What will you find? Well, let’s begin with the British period that immediately preceded Israel’s 1948 War of Independence. Having wrested Palestine from the Turks in World War I, and been given a mandate over it by the League of Nations in 1922, Great Britain divided the country that year into administrative districts. There were four of these: a “Southern District,” composed of the Hebron, Beersheba and Gaza sub-districts; a “Jerusalem-Jaffa District,” which included sub-districts for Bethlehem, Jericho and Ramallah; a “Northern District,” whose sub-districts were Acre, Haifa, Nazareth and Safed, and a “Samaria District,” made up of the Baisan (Bet-She’an), Jenin, Nablus and Tulkarm sub-districts. That’s right: The British, whom even Messrs. Cohen and Diehl would not confuse with “Israeli nationalists,” officially called the hill country north of Jerusalem, as far as the Valley of Jezreel, Samaria.
True, the British did not refer to the hill country south of Jerusalem as the “Judea District,” nor did they treat it as a single administrative unit, since the Bethlehem sub-district was grouped with Jerusalem and Jaffa, and the Hebron sub-district with Beersheba and Gaza. One can only imagine what would have been the reaction to “Judea” of the Arab leadership of Palestine, which bitterly opposed putting Eretz-Yisra’el in Hebrew letters besides English “Palestine” and Arabic “Filastin” on official documents, coins and stamps. (The compromise reached in the end was to write, in Hebrew, Palestina, followed by E.Y. — alef-yod — in parentheses.)
And yet, long before the British Mandate, Judea was the standard English word for the hills around Bethlehem and Hebron, just as Samaria was for the hills farther north. Commercial European tourism to Palestine started in the mid-19th century, and from then on, England witnessed a spate of travel books reporting on visits there. All these books use similar terminology. Thus, to take an example that I happen to have on a bookshelf, the Rev. Samuel Manning’s “Those Holy Fields: Palestine Illustrated by Pen and Pencil,” published in London in 1874, has three sections: one on “Southern Palestine, or Judea,” with itineraries from “Jaffa to Hebron,” “Bethlehem to the Dead Sea,” and “Jericho and the Jordan to Jerusalem”; one on “Northern Palestine, or Galilee,” and one on “Central Palestine, or Samaria,” with itineraries from “Jerusalem to Shiloh” and “Nablus to the Plain of Esdraelon.” Manning, needless to say, was a Protestant minister, not a Jewish settler.
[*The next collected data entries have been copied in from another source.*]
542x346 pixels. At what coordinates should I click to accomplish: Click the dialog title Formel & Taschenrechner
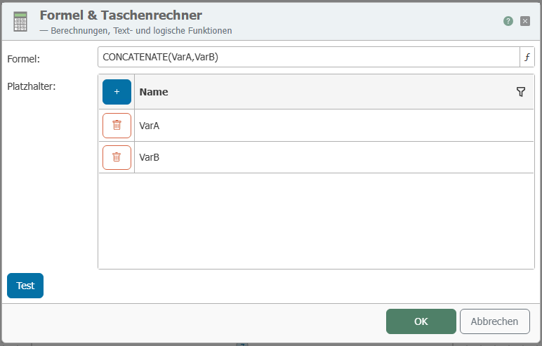121,15
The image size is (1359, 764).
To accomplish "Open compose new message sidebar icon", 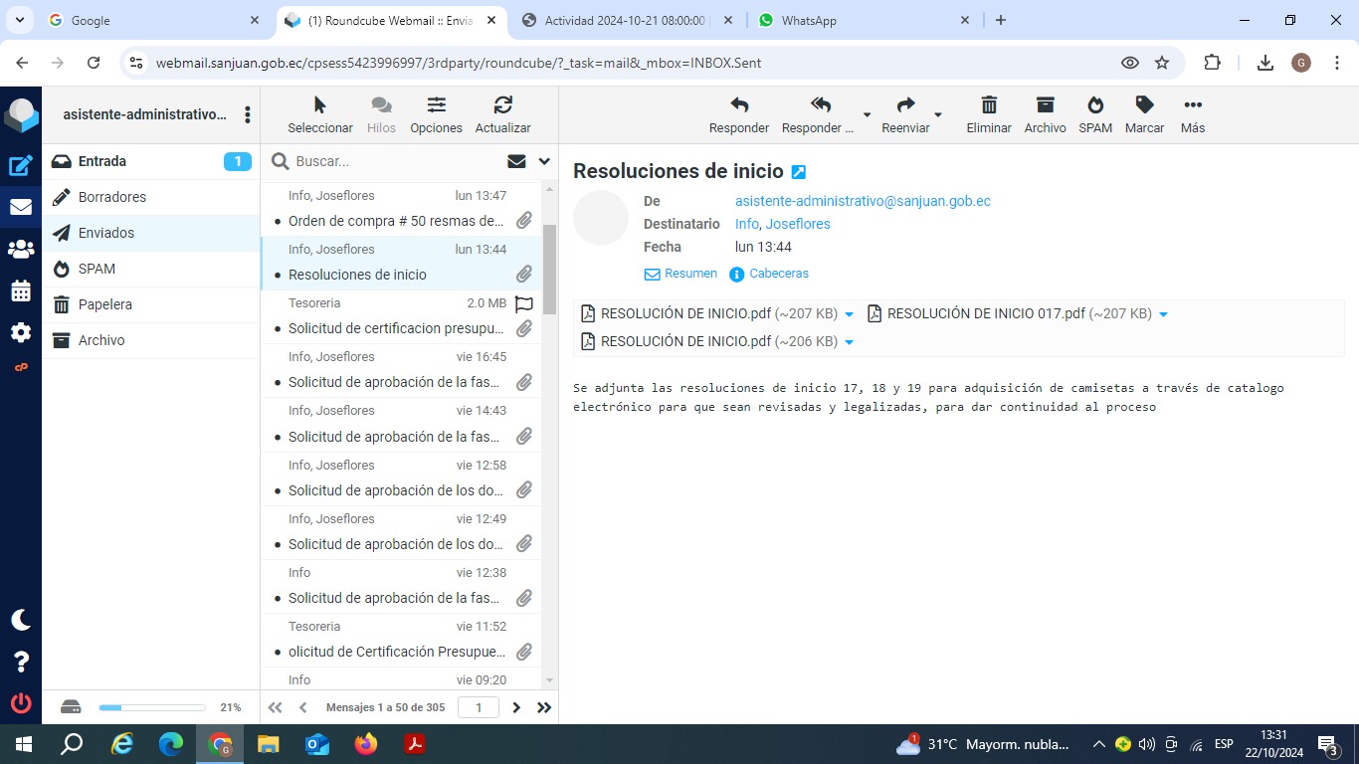I will point(21,166).
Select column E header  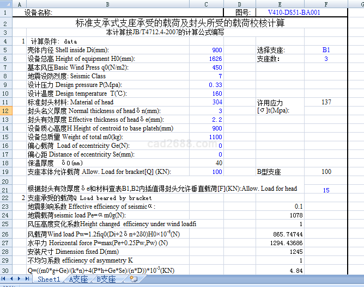point(280,4)

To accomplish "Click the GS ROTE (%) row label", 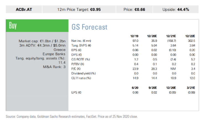I will point(80,60).
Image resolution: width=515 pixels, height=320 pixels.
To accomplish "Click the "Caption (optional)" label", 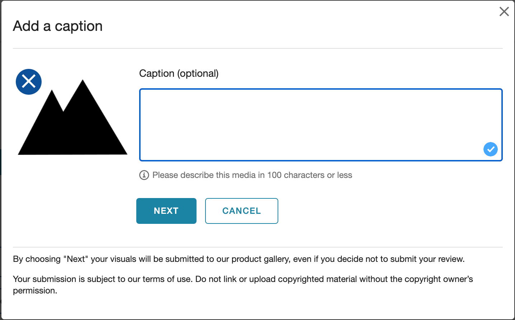I will click(x=179, y=74).

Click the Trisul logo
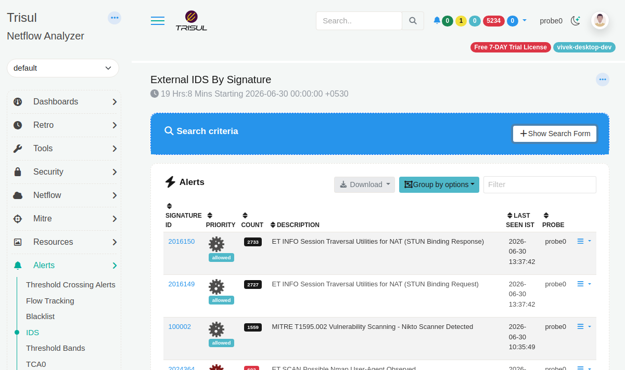(x=191, y=21)
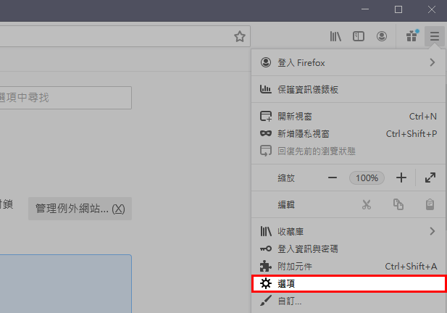Open 新增隱私視窗 menu item
447x313 pixels.
[x=348, y=134]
One could go back further, to 18th-century maps, and to the 14th-century “Travels of Sir John Mandeville” (which tells us that “Jerusalem is in the land of Judea, and it is clept Judea,” and that “Sichem” — Shechem or Nablus — is “in the province of Samaritans”), and to the fourth-century Church Father Eusebius of Caesaria’s Historica Ecclesiastica. Surely, however, there is no need. Judea and Samaria, although they derive from the Hebrew biblical terms Yehuda and Shomron, have been part of the geographical vocabulary of Christian Europe since the time of Jesus. “The West Bank” has not been.
To refuse to refer to the West Bank as Judea and Samaria is, whether deliberately or not, to declare that Jews and Christians have no historical connection to these areas. To malign others for calling them that is even worse.